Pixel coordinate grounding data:
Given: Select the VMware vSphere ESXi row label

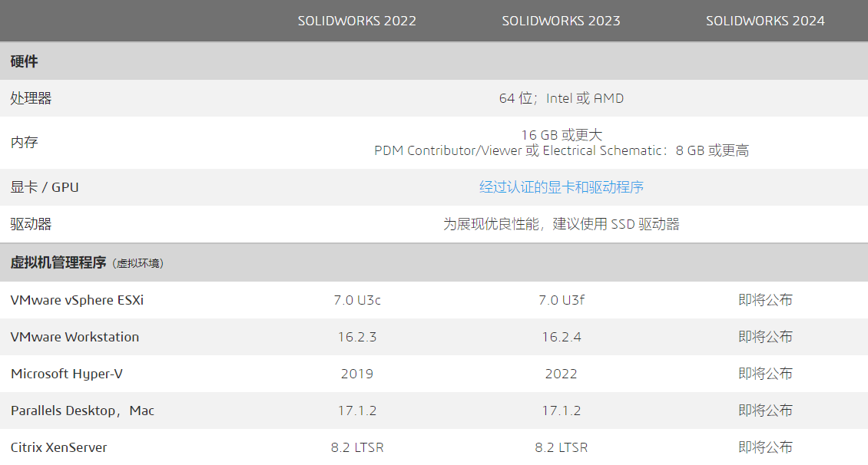Looking at the screenshot, I should pyautogui.click(x=77, y=300).
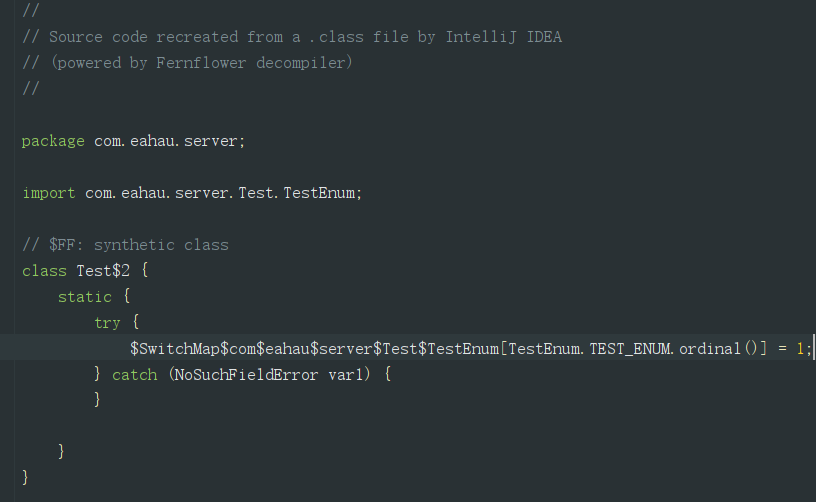The image size is (816, 502).
Task: Click the number 1 at line end
Action: (x=800, y=349)
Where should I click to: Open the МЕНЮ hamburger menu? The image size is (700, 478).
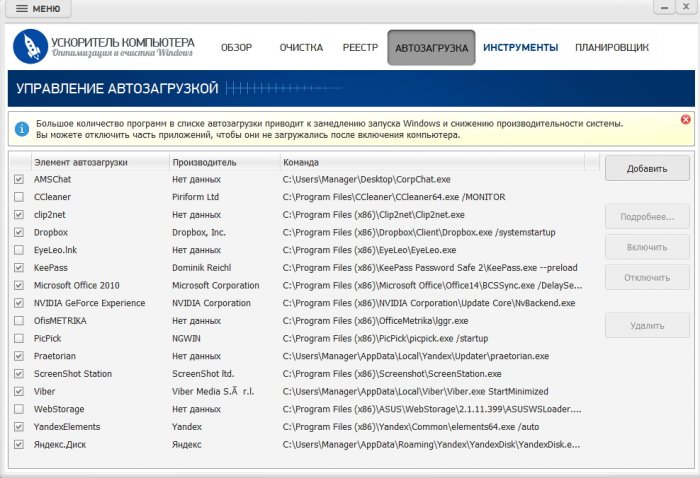[x=38, y=9]
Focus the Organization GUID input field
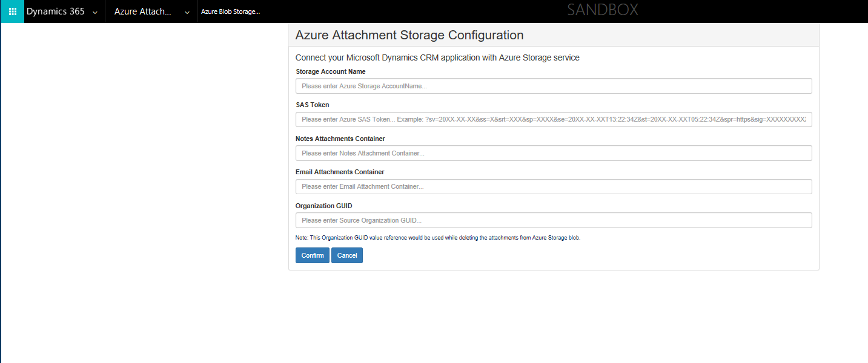868x363 pixels. tap(553, 220)
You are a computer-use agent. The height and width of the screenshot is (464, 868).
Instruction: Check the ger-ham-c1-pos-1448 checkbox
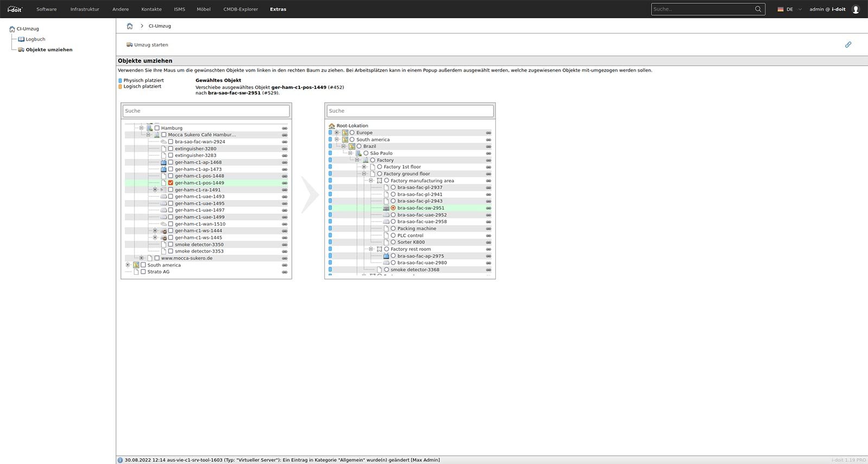170,176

* [PROBLEM]
Quote verbatim every line starting at the line that contains "Focus the Organization GUID input field" and ending with the last line of the records; omit all pictures.

* [REPLY TO THE EXERCISE]
Focus the Organization GUID input field
868x363 pixels. tap(553, 220)
You are a computer-use agent. The height and width of the screenshot is (464, 868).
Instruction: Check the ger-ham-c1-pos-1448 checkbox
170,176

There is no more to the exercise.